Mémoire infantile : comment notre cerveau efface nos souvenirs de bébés
Actualité publiée dans "Santé et enfance" le 19/05/2014
Les souvenirs de notre petite enfance, absents avant 2-3 ans et relativement rares avant 6-7 ans, seraient en fait supprimés lors de la formation de nouveaux neurones. Pour les scientifiques il pourrait s’agir d’un mécanisme nécessaire pour le développement de l’enfant, son apprentissage et la création de nouveaux souvenirs.
Les souvenirs d’enfance naturellement effacés
Plusieurs hypothèses scientifiques ont été formulées pour expliquer le processus d’amnésie infantile. Selon de nouvelles recherches, le fait de ne pas pouvoir se souvenir de nos premières années serait lié au développement de nouveaux neurones.
Pour l’équipe de chercheurs canadiens, il s’agirait d’une sorte de reconfiguration, de réorganisation des « circuits de la mémoire ». Les très vieux souvenirs pourraient créer des interférences avec la création de nouveaux souvenirs et les phases d’apprentissage de l’enfant. En disparaissant, ses « vieux » souvenirs laisseraient donc de la place à de nouvelles connaissances, accordant ainsi au cerveau une plus grande capacité d’apprentissage, fondamentale chez le jeune enfant.
Pour mettre en évidence ce phénomène, les chercheurs ont travaillé sur de jeunes souris. En associant certains endroits à des petits chocs électriques, les chercheurs ont pu créer des souvenirs facilement repérables. Les scientifiques ont ensuite joué sur la neurogénèse, c’est-à-dire le processus de formation des neurones, en l’accélérant ou le ralentissant.
Dans le cas où le processus de neurogénèse est accéléré, les souris ont plus tendance à retourner aux endroits associés auparavant aux chocs électriques, autrement dit elles se souviennent moins, que dans le cas ou la neurogénèse est ralentie.
D’autres hypothèses pour expliquer l’amnésie infantile
Si l’hypothèse du « remplacement » d’anciens souvenirs, par de nouveaux pour permettre à l’enfant d’apprendre et de grandir, n’est pas vérifiée ; elle rajoute néanmoins une nouvelle piste dans la compréhension des mécanismes de développement de l’enfant.
En parallèle d’autres hypothèses subsistent quant à cette amnésie infantile.
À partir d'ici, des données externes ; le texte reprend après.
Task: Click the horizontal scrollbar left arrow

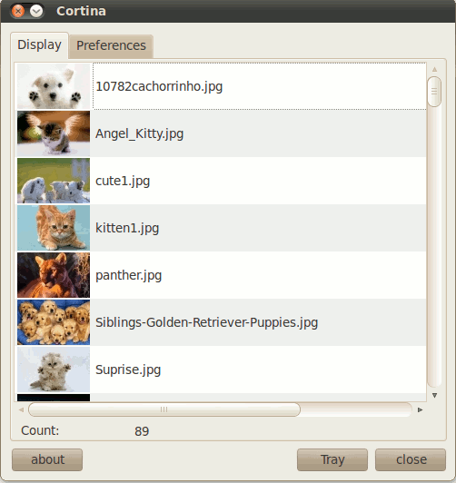Action: click(x=21, y=409)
Pour certains spécialistes, l’amnésie infantile pourrait être liée à l’apprentissage du langage. Dans cette hypothèse, le fait de pouvoir raconter ces souvenirs agirait comme une sorte d’ancre à la mémoire. En d’autres termes si l’enfant n’est pas capable de mettre des mots sur ses souvenirs, il risque de les oublier.
Une autre hypothèse beaucoup plus théorique a été émise par le très célèbre neurologue et psychanalyste autrichien, Sigmund Freud. Selon lui, cette perte de mémoire serait un réflexe psychologique, un mécanisme de refoulement de l’individu.
L’étude complète est publiée dans la revue Science du 9 mai 2014 et peut être téléchargée en anglais sur le site www.sciencemag.org.